* _Collected data_:

>>>>

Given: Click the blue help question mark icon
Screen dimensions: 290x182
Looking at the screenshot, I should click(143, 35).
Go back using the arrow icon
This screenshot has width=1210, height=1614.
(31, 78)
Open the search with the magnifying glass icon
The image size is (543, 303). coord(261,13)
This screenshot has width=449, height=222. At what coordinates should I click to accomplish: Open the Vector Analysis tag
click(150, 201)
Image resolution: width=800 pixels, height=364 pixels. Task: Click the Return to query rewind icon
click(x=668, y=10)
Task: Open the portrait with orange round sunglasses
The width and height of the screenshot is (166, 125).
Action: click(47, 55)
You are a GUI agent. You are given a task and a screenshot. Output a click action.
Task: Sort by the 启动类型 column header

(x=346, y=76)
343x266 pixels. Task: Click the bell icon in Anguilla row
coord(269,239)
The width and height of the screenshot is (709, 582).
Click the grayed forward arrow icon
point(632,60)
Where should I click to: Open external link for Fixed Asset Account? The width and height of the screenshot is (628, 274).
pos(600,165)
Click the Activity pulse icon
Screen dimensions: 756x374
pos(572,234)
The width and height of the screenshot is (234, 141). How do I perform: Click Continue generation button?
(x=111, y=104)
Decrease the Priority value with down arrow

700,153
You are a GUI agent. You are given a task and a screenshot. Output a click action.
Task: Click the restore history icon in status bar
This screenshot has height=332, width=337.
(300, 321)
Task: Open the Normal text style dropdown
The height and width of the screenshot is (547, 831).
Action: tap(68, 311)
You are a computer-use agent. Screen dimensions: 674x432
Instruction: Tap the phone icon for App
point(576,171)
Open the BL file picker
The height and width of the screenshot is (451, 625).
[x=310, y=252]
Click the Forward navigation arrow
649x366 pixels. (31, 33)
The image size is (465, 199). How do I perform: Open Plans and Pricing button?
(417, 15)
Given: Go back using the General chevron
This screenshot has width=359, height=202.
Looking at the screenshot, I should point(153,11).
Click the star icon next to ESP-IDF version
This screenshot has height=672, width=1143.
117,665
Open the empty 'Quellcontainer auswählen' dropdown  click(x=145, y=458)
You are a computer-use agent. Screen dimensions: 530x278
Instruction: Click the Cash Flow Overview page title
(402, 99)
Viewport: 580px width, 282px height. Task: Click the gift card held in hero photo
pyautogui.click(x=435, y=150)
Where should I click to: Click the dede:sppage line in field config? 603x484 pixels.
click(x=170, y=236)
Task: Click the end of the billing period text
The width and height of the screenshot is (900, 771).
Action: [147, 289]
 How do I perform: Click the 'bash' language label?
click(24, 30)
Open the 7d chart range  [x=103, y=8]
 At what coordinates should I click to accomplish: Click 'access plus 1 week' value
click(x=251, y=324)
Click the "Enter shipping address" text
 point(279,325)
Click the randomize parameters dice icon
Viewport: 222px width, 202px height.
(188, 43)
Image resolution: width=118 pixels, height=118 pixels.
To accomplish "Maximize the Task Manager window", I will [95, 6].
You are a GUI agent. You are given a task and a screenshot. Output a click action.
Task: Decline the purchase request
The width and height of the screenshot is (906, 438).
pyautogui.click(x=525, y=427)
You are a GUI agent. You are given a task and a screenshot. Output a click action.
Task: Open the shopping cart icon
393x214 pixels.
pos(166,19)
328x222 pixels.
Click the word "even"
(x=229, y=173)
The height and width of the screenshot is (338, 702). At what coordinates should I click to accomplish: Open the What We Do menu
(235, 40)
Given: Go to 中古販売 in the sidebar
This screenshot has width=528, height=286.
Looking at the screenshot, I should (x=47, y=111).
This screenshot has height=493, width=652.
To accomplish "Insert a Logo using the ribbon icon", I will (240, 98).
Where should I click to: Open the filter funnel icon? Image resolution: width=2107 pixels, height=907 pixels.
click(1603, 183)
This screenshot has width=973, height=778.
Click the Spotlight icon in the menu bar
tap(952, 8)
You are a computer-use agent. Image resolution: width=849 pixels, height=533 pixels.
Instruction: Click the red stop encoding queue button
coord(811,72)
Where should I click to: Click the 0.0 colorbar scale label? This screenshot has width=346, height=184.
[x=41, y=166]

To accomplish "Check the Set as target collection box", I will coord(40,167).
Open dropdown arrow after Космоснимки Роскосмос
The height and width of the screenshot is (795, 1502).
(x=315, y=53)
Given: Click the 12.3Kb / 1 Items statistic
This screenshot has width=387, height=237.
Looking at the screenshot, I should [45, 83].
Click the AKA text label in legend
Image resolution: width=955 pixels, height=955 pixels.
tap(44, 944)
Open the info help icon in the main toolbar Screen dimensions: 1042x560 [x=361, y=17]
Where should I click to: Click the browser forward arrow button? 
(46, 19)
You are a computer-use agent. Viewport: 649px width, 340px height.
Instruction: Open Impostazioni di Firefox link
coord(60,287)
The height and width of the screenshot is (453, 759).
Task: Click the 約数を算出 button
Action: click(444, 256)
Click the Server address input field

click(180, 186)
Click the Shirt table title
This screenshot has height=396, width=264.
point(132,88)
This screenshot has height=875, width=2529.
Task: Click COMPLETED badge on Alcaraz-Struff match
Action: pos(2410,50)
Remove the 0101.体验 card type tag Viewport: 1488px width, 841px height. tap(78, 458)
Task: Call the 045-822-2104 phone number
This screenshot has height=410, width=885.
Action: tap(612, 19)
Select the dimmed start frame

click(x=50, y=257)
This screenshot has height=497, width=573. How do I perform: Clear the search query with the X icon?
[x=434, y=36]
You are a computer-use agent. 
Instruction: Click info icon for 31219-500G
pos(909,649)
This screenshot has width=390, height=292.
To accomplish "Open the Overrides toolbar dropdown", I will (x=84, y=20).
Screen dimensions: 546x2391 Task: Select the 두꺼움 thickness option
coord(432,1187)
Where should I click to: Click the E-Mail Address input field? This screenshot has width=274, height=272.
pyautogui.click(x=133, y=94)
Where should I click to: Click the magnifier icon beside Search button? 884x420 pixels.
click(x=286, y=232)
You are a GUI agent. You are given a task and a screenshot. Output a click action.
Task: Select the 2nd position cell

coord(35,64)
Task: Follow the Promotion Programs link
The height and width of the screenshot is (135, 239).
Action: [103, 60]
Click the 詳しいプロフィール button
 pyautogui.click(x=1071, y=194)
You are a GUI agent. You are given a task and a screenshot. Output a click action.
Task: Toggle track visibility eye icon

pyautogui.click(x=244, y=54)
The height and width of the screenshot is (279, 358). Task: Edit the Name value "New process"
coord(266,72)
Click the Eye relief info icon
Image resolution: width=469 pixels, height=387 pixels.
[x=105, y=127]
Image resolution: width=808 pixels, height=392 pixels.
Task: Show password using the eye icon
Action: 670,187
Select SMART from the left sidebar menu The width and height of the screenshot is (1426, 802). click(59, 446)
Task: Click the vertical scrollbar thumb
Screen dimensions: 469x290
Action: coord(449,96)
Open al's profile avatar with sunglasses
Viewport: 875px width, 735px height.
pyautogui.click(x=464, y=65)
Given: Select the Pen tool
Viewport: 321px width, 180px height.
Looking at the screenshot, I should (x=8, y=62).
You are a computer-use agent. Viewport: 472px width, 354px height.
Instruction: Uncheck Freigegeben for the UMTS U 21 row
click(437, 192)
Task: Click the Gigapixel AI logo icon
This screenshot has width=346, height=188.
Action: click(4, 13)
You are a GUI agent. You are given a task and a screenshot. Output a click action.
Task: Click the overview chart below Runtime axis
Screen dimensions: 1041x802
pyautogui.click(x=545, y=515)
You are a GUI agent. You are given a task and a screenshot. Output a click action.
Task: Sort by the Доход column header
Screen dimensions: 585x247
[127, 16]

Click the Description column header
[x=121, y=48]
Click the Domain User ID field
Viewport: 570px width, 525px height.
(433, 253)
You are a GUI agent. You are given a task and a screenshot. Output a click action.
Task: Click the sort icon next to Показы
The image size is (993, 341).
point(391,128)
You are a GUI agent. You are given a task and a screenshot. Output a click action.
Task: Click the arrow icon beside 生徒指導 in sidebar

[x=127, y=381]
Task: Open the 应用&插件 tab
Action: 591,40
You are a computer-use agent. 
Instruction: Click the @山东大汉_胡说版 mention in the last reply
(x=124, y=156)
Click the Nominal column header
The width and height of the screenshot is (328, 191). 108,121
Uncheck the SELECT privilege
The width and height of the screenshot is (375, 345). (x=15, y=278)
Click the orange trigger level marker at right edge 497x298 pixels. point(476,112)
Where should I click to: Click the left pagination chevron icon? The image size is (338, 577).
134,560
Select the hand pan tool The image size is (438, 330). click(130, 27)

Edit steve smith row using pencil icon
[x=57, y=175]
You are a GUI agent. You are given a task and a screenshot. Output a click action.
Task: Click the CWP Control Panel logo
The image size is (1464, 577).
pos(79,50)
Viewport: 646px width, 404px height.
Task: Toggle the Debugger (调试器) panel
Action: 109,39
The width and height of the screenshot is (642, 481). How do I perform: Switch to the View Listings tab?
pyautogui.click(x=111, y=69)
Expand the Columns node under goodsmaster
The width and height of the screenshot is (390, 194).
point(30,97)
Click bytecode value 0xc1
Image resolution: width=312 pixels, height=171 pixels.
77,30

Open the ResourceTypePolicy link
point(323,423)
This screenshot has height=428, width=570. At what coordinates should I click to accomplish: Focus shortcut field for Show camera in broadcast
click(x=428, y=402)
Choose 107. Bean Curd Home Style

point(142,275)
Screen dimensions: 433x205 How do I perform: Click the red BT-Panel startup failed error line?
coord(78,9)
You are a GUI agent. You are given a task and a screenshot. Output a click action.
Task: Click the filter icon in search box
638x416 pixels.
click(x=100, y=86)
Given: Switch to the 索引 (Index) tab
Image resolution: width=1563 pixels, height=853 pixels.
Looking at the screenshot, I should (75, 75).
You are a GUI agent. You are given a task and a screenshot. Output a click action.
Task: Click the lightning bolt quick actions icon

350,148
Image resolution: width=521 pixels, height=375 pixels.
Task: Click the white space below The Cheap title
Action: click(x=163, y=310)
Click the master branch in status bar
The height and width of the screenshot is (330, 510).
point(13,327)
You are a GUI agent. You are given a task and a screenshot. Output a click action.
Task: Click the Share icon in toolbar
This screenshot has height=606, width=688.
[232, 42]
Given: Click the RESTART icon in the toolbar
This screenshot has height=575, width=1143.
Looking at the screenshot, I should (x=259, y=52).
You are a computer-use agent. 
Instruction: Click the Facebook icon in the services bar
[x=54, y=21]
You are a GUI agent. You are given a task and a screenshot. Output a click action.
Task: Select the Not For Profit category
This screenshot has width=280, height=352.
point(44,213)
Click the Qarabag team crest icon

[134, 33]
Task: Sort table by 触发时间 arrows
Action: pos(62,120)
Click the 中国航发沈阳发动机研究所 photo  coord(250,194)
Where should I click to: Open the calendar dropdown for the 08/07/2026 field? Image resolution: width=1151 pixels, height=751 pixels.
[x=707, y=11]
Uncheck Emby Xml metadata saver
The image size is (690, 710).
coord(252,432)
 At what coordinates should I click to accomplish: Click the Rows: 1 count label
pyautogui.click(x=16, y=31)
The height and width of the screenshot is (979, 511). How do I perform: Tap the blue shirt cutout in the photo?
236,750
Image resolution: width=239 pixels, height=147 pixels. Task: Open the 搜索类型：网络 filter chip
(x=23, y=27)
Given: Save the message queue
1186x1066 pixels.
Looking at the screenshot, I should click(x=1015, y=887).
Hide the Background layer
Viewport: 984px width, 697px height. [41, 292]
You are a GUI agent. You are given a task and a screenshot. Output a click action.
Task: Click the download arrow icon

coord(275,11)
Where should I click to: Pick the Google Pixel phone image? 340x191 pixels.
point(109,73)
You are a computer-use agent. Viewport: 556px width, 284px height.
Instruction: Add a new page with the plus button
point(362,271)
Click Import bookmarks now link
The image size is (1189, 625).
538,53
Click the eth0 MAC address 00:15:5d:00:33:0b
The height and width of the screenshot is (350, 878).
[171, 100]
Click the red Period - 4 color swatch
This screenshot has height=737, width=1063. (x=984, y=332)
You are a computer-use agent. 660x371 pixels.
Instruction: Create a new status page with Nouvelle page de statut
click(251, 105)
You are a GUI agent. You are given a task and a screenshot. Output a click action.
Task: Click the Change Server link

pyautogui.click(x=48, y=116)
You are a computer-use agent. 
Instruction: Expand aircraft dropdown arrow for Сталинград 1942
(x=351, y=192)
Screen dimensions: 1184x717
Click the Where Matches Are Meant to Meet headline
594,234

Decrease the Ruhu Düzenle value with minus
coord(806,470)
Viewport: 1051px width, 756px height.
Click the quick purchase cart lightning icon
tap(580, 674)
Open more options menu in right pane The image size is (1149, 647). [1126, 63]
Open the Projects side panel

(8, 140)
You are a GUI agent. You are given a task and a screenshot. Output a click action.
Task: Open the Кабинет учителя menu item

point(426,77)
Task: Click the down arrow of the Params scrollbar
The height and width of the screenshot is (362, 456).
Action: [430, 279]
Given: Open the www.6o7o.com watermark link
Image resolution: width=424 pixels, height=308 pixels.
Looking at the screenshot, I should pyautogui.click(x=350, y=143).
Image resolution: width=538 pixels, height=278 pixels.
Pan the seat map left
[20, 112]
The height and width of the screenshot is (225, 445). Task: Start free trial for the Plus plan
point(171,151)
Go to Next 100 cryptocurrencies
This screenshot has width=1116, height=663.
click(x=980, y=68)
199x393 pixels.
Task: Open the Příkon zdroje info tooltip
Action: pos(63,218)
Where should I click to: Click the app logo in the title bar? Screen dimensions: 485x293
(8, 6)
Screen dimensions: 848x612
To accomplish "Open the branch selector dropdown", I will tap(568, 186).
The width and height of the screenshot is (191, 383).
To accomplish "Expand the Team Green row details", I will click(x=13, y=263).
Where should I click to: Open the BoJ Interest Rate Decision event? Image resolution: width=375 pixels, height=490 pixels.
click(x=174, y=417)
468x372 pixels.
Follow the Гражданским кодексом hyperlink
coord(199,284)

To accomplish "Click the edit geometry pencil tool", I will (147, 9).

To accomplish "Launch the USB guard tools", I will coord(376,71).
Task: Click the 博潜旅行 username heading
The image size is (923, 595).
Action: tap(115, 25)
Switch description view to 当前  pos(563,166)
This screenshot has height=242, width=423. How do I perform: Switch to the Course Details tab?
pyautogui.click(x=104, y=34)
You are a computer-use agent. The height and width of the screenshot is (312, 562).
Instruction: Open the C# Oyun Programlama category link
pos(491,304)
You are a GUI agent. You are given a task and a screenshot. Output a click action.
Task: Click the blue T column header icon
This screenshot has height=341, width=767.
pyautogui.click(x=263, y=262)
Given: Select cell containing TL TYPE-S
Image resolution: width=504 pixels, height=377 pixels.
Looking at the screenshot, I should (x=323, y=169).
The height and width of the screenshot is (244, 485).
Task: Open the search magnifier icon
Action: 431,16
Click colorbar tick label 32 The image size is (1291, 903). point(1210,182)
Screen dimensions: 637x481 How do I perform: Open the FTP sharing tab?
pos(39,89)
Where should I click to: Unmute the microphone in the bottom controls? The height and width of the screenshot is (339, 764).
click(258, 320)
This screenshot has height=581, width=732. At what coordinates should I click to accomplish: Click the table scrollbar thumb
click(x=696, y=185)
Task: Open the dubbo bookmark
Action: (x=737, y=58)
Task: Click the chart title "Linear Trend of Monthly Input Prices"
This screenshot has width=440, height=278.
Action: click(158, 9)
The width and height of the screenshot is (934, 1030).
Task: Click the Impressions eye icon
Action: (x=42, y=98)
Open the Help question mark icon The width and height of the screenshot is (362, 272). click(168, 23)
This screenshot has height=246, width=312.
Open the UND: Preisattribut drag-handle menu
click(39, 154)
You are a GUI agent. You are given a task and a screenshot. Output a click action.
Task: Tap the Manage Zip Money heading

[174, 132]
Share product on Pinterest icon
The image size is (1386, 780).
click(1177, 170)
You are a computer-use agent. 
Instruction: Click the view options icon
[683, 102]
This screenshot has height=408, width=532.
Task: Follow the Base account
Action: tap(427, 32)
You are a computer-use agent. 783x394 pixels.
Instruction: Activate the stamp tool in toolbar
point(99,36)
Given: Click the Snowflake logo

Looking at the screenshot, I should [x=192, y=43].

<<<<

* _Task prompt_: Your reply should consist solely of the number of lines above that contain the word "branch".

* _Reply_: 2